See the path it took (0)

Anonymous Coward | more than 2 years ago | (#38379448)

To see the entire trip go here, then zoom in and out to see various parts of the journey. The long blank section over the Atlantic is because there were no Amateur stations within the approx 400-450 mile line-of-sight radio range.
  http://aprs.fi/?call=k6rpt-11%2C&date_start=2011-12-12%2000%3A00%3A00&date_end=2011-12-14%2009%3A56%3A33&mt=roadmap&z=3&timerange=604800&_s=sdr

This link will be good as long as the site retains the data - between 1 and 3 years.

Big Red Bee (1)

602 (652745) | more than 2 years ago | (#38379934)
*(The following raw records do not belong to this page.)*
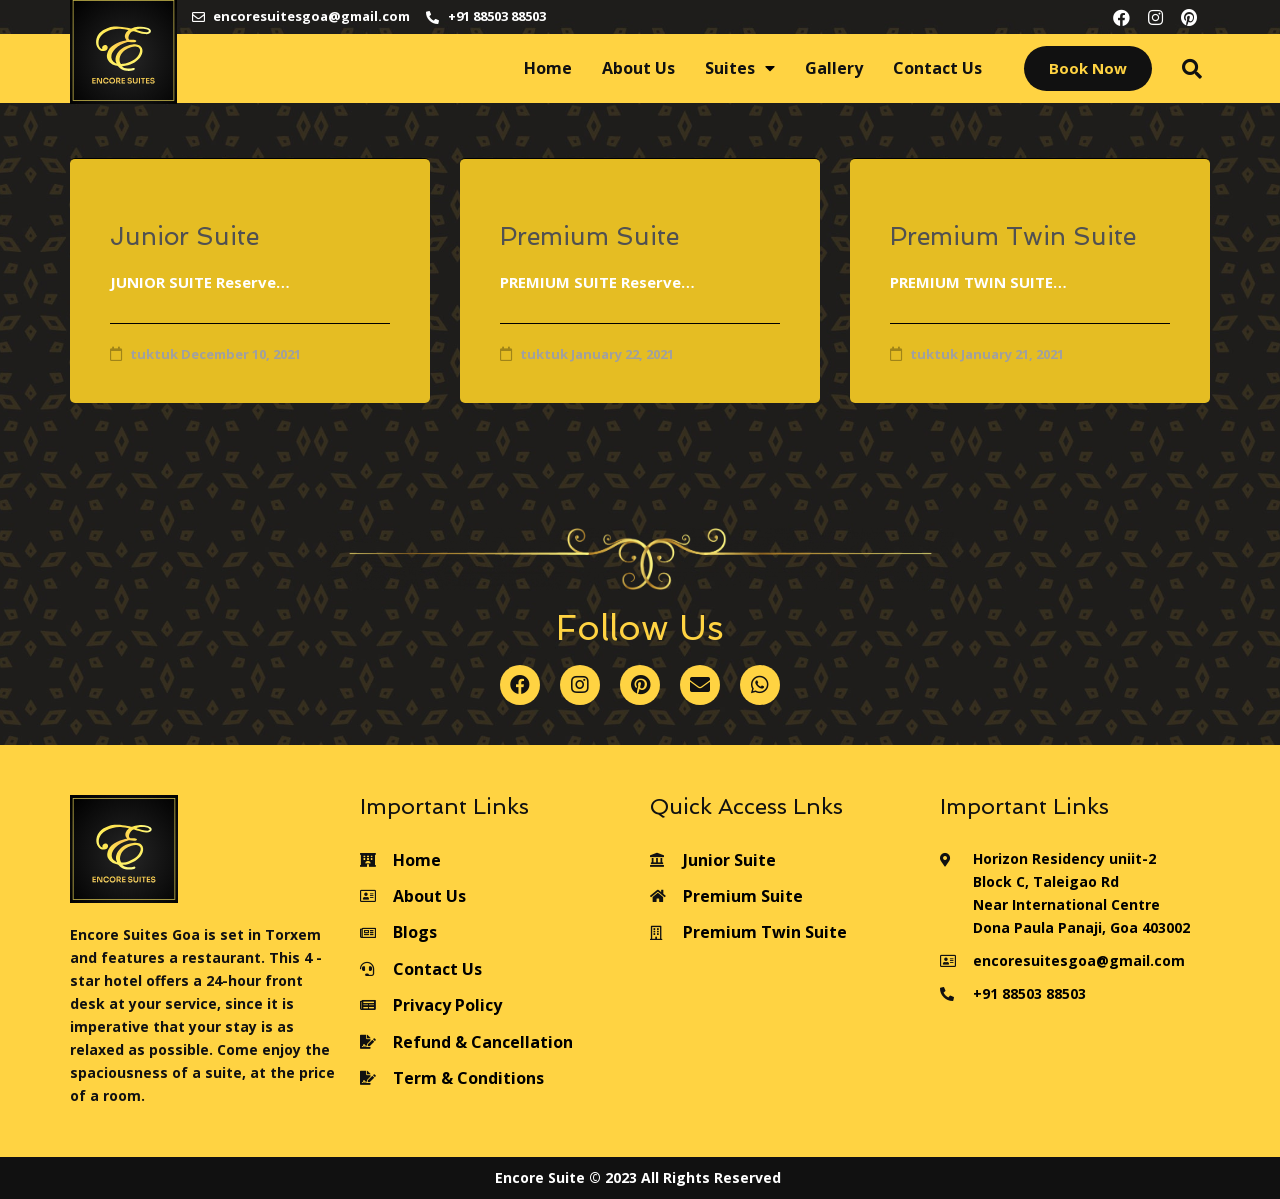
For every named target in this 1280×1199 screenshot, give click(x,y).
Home (548, 68)
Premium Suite (589, 236)
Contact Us (937, 68)
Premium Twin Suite (1013, 236)
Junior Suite (184, 236)
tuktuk (154, 354)
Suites (740, 68)
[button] (1088, 68)
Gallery (834, 68)
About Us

The APRS tracker used was one from Big Red Bee [bigredbee.com] .

buying balloons (0)

Anonymous Coward | more than 2 years ago | (#38401294)

Looks like you can buy your own balloons here:
http://www.amazon.com/30ft-Professional-Weather-Balloon-1200g/dp/B00513FWQI/ref=sr_1_5?ie=UTF8&qid=1324061812&sr=8-5

full DIY kits here:
http://www.projectaether.org/products.html

Re:buying balloons (1)

NoseyNick (19946) | more than 2 years ago | (#38416242)

Check your local air regs, you may not be allowed to launch a 30-footer without special permission. You probably CAN launch below some specified weight-limit though, which is usually enough for a GPS, APRS board, small 2m transmitter, camera, and batteries.